Serbian Interior Minister Aleksandar Vulin (left) and Parliamentary Speaker Ivica Dacic were among the first to get coronavirus vaccine shots in Belgrade on January 6.

BELGRADE -- Serbia has begun inoculations with Russia’s controversial Sputnik-V coronavirus vaccine, with top officials getting the first jabs to boost public trust in the shot.

Interior Minister Aleksandar Vulin, Parliamentary Speaker Ivica Dacic, and Health Ministry State Secretary Mirsad Djerlek were among the first to receive the Russian shot on January 6.

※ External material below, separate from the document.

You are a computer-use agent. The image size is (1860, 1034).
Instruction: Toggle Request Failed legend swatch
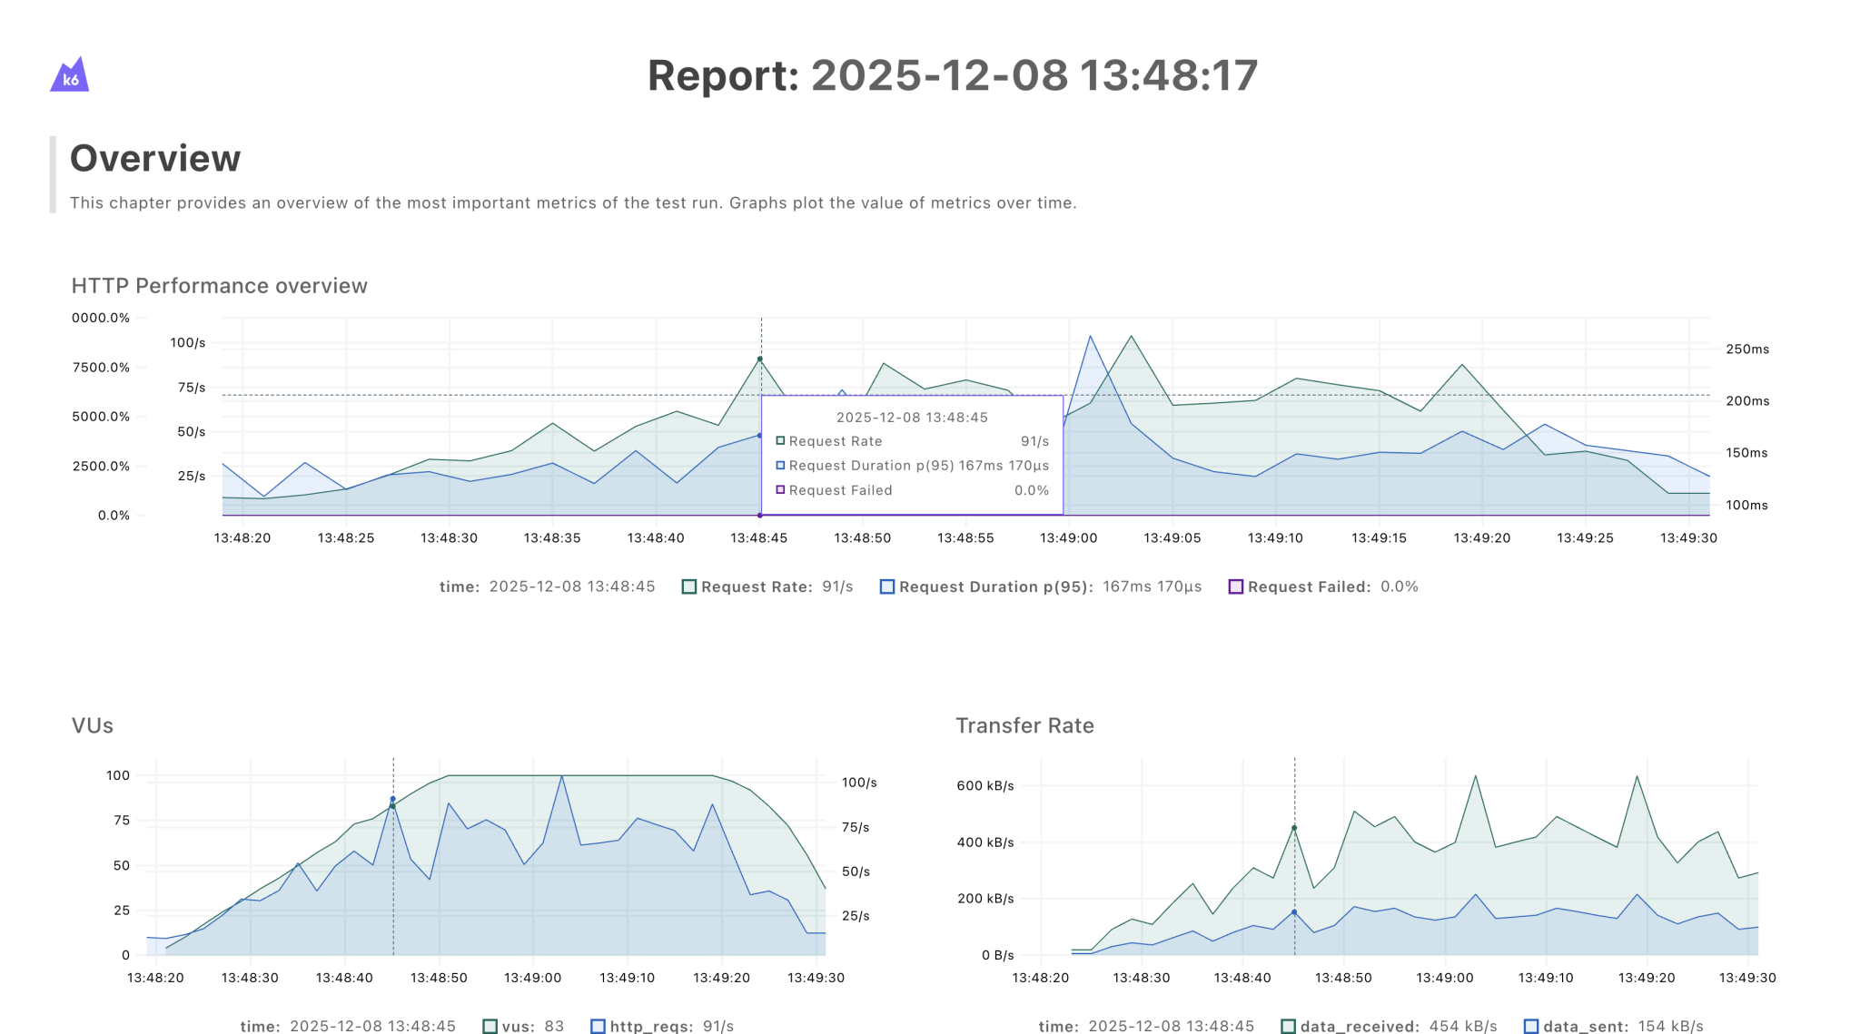click(x=1235, y=587)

Russians are already being inoculated with the Sputnik-V vaccine after it was approved by Moscow in August despite a lack of large-scale clinical trials and perceived shortcomings in data to support its safety and efficacy.

Serbia and Belarus are the only European countries using the Russian vaccine, which does not have the approval of the European Medicines Agency or the World Health Organization.

Vulin, who is known for his pro-Moscow positions, said he believes the Russian vaccine "is good and that everyone should receive it."

"I wanted to get a Russian vaccine because I believe in Russian medicine," Vulin said.

Djerlek said that all vaccines approved by Serbia's medicines regulator are safe.

"Vaccines are of equal quality and have the same goal, and that is to strengthen immunity," Djerlek said.

The first batch of 2,400 doses of the Sputnik-V vaccine arrived in Serbia on December 30.

The Russian sovereign fund RDIF said on January 6 that it had agreed to supply up to a total of 2 million doses of the vaccine to Serbia -- enough to vaccinate 1 million people with the two-shot protocol.

"Supplying Sputnik-V will enable Serbia to diversify its portfolio of coronavirus vaccines," according to the RDIF website.

Serbia launched its coronavirus vaccination program using the Pfizer-BioNTech vaccine when Prime Minister Ana Brnabic received the shot, which alongside the Moderna vaccine has been approved for use in the EU and North America.

But with supplies of the Pfizer-BioNTech limited for now, Serbia is seeking to obtain the vaccines from AstraZeneca, Moderna, and China's Sinopharm.

Serbia has registered almost 350,000 cases of COVID-19, including more than 3,400 deaths.